Number of logarithmic life repeats for diameter parameterization of the prestressed bolt with a nut.

3.1.2. Yield Strength of the Bolt

The next parameter tested was the yield strength of the bolt with a nut. In this case, yield strengths corresponding to commonly used steel grades and several intermediate values were adopted. Figure 11 shows the number of logarithmic life repeats for the yield strength parametrization. The values presented are the minimal values of the logarithmic life repeats taken for each connection from the fatigue distribution (not shown).
Figure 11

Number of logarithmic life repeats for parameterizing the yield stress of the prestressed bolt with a nut.

3.1.3. Prestressing Force

Another factor analyzed was the prestressing force in the bolt with a nut. The prestressing force was applied in the first step of the static analysis and the displacement was applied in the second step (see Section 2.1). Then, the fatigue analysis was performed, from which the influence of the prestressing force on the lap connection fatigue life was obtained (see Figure 12). The values presented are the minimal values of the logarithmic life repeats taken for each connection from the fatigue distribution (not shown).
Figure 12

Number of logarithmic life repeats for prestressing force parametrization of the bolt with a nut connection.

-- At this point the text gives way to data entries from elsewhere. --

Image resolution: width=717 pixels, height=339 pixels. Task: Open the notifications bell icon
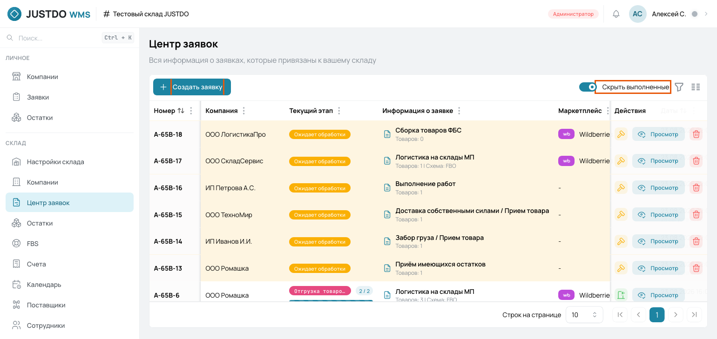(616, 14)
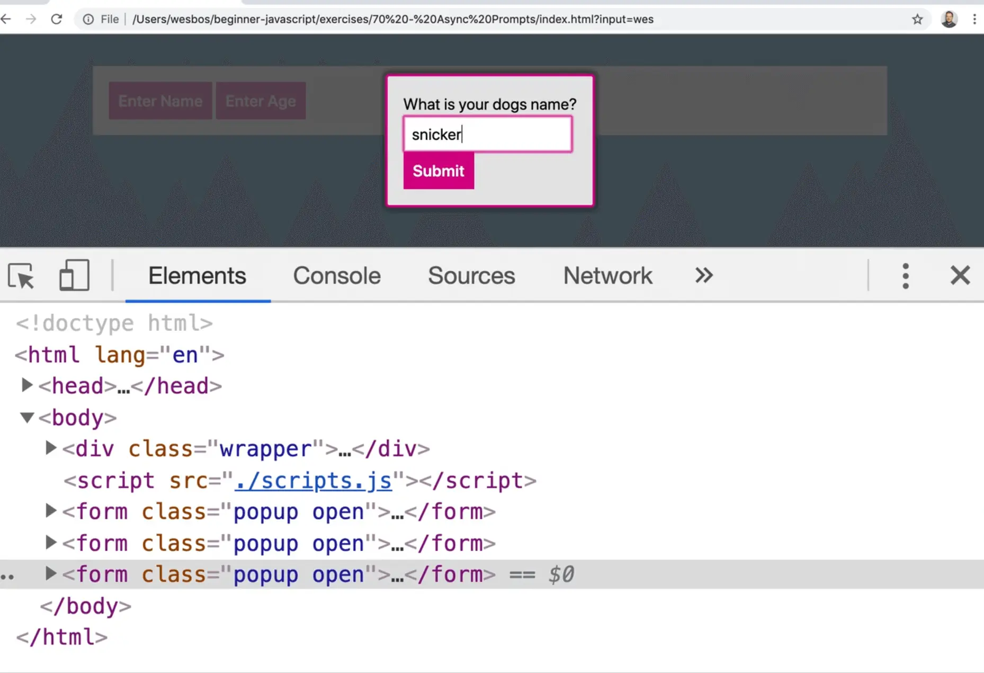Click the site information icon
Viewport: 984px width, 673px height.
click(x=88, y=20)
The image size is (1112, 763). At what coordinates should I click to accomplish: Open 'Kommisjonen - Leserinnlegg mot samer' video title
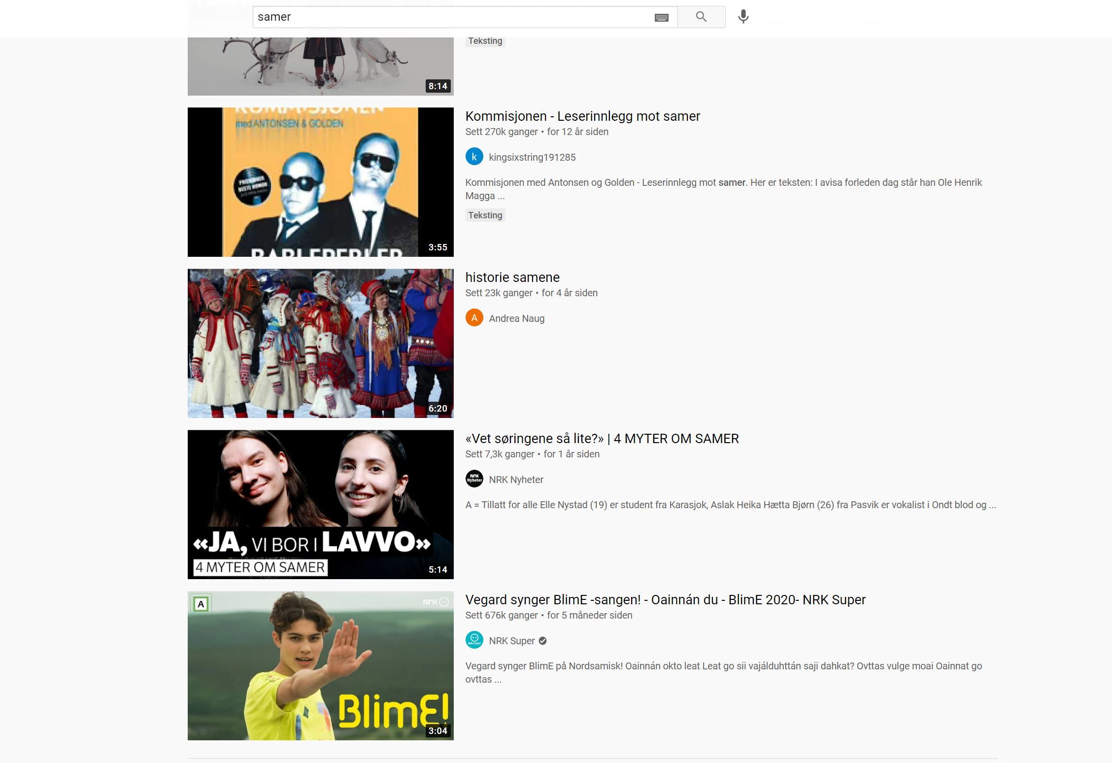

3.1.4. Fatigue Analysis Algorithm

The last factor analyzed was the fatigue algorithm. Four fatigue hypotheses were adopted here: the maximum shear strain criterion (MSS), the Brown–Miller–Morrow criterion (BMM), the Morrow criterion (Morrow), and the Smith–Watson–Topper criterion (SWT), all of which are described in Section 2.2. In Figure 13, the results of the logarithmic life repeats for different fatigue algorithms for the prestressed bolt with a nut are presented. The values presented are the minimal values of the logarithmic life repeats taken for each connection from the fatigue distribution (not shown).
Figure 13

Number of logarithmic life repeats of the prestressed bolt with a nut connection for different fatigue algorithms.

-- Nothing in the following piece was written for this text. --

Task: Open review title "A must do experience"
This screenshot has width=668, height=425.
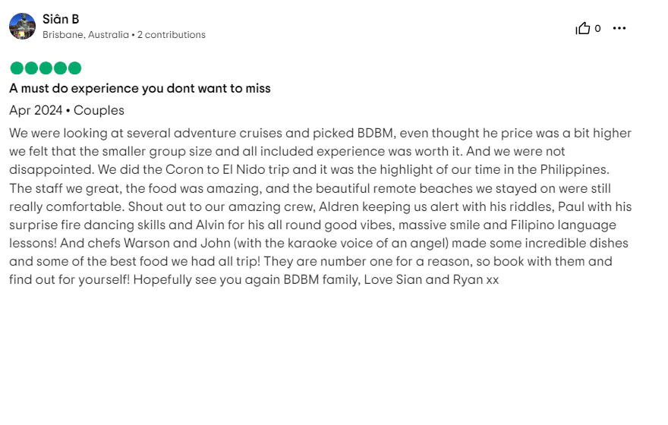Action: [140, 89]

3.2. Nutless Bolt Connection

3.2.1. Bolt Diameter

Second, the self-tapping nutless bolt connection was analyzed. In this case, the bolt diameter, bolt yield stress, coefficient of friction, and applied fatigue algorithm were parameterized. In terms of the bolt diameter, connections with three different bolt diameters were modeled: 8.2, 10.2, and 13.0 mm. The adopted diameters correspond to the bolts available from the manufacturer. After the static computations, fatigue analyses were performed. Figure 14, Figure 15 and Figure 16 show the field distribution of the logarithmic life repeats for different parts of the connection of the analyzed models. In Figure 17, the logarithmic life repeats for different bolt diameters are presented.
Figure 14

Fatigue distribution of the normalized logarithmic life repeats in the nutless bolt for the model with a bolt diameter of: (a) 8.2 mm; (b) 10.2 mm; (c) 13 mm.

Figure 15

Fatigue distribution of the normalized logarithmic life repeats in the lower plate for the model with a bolt diameter of: (a) 8.2 mm; (b) 10.2 mm; (c) 13 mm.

Figure 16

Fatigue distribution of the normalized logarithmic life repeats in the upper plate for the model with a bolt diameter of: (a) 8.2 mm; (b) 10.2 mm; (c) 13 mm.

Figure 17

Number of logarithmic life repeats for diameter parameterization of the nutless bolt.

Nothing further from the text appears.